[Stored items]
Start of Block
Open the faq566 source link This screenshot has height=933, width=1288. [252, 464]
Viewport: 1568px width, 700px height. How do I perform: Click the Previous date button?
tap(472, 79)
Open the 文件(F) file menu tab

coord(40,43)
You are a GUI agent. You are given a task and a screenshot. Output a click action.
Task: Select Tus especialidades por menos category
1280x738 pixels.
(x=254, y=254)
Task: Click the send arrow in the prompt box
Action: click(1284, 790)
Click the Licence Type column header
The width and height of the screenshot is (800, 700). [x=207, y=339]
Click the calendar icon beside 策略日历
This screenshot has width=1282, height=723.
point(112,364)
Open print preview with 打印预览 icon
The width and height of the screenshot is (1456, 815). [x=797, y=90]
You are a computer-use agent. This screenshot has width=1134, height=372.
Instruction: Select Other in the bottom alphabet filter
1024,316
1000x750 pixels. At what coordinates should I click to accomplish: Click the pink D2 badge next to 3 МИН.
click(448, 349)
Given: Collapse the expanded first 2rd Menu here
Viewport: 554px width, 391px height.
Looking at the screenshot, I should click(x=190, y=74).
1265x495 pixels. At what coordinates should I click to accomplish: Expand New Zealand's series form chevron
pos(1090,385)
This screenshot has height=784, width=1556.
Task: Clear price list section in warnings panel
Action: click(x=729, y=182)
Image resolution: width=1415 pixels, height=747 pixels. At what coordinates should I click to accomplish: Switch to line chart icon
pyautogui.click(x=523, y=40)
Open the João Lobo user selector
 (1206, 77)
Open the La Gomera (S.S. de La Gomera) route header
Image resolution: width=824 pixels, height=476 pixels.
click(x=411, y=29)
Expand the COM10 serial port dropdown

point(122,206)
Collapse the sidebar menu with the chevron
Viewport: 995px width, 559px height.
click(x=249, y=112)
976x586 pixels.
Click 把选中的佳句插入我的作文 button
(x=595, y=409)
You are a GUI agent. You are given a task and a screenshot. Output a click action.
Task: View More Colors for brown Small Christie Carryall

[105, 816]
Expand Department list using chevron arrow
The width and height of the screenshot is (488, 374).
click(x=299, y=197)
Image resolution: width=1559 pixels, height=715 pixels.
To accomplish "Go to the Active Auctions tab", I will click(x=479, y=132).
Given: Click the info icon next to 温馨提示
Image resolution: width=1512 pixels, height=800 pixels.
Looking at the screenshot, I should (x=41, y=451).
End of Block
_REQUIREMENT_. Each entry above is to be written out exactly.

_TASK SOLUTION_.
Open the faq566 source link This screenshot has height=933, width=1288. [252, 464]
Viewport: 1568px width, 700px height. How do I perform: Click the Previous date button?
tap(472, 79)
Open the 文件(F) file menu tab

coord(40,43)
You are a GUI agent. You are given a task and a screenshot. Output a click action.
Task: Select Tus especialidades por menos category
1280x738 pixels.
(x=254, y=254)
Task: Click the send arrow in the prompt box
Action: click(1284, 790)
Click the Licence Type column header
The width and height of the screenshot is (800, 700). [x=207, y=339]
Click the calendar icon beside 策略日历
This screenshot has width=1282, height=723.
point(112,364)
Open print preview with 打印预览 icon
The width and height of the screenshot is (1456, 815). [x=797, y=90]
You are a computer-use agent. This screenshot has width=1134, height=372.
Instruction: Select Other in the bottom alphabet filter
1024,316
1000x750 pixels. At what coordinates should I click to accomplish: Click the pink D2 badge next to 3 МИН.
click(448, 349)
Given: Collapse the expanded first 2rd Menu here
Viewport: 554px width, 391px height.
Looking at the screenshot, I should click(x=190, y=74).
1265x495 pixels. At what coordinates should I click to accomplish: Expand New Zealand's series form chevron
pos(1090,385)
This screenshot has height=784, width=1556.
Task: Clear price list section in warnings panel
Action: click(x=729, y=182)
Image resolution: width=1415 pixels, height=747 pixels. At what coordinates should I click to accomplish: Switch to line chart icon
pyautogui.click(x=523, y=40)
Open the João Lobo user selector
 (1206, 77)
Open the La Gomera (S.S. de La Gomera) route header
Image resolution: width=824 pixels, height=476 pixels.
click(x=411, y=29)
Expand the COM10 serial port dropdown

point(122,206)
Collapse the sidebar menu with the chevron
Viewport: 995px width, 559px height.
click(x=249, y=112)
976x586 pixels.
Click 把选中的佳句插入我的作文 button
(x=595, y=409)
You are a GUI agent. You are given a task and a screenshot. Output a click action.
Task: View More Colors for brown Small Christie Carryall

[105, 816]
Expand Department list using chevron arrow
The width and height of the screenshot is (488, 374).
click(x=299, y=197)
Image resolution: width=1559 pixels, height=715 pixels.
To accomplish "Go to the Active Auctions tab", I will click(x=479, y=132).
Given: Click the info icon next to 温馨提示
Image resolution: width=1512 pixels, height=800 pixels.
Looking at the screenshot, I should (x=41, y=451).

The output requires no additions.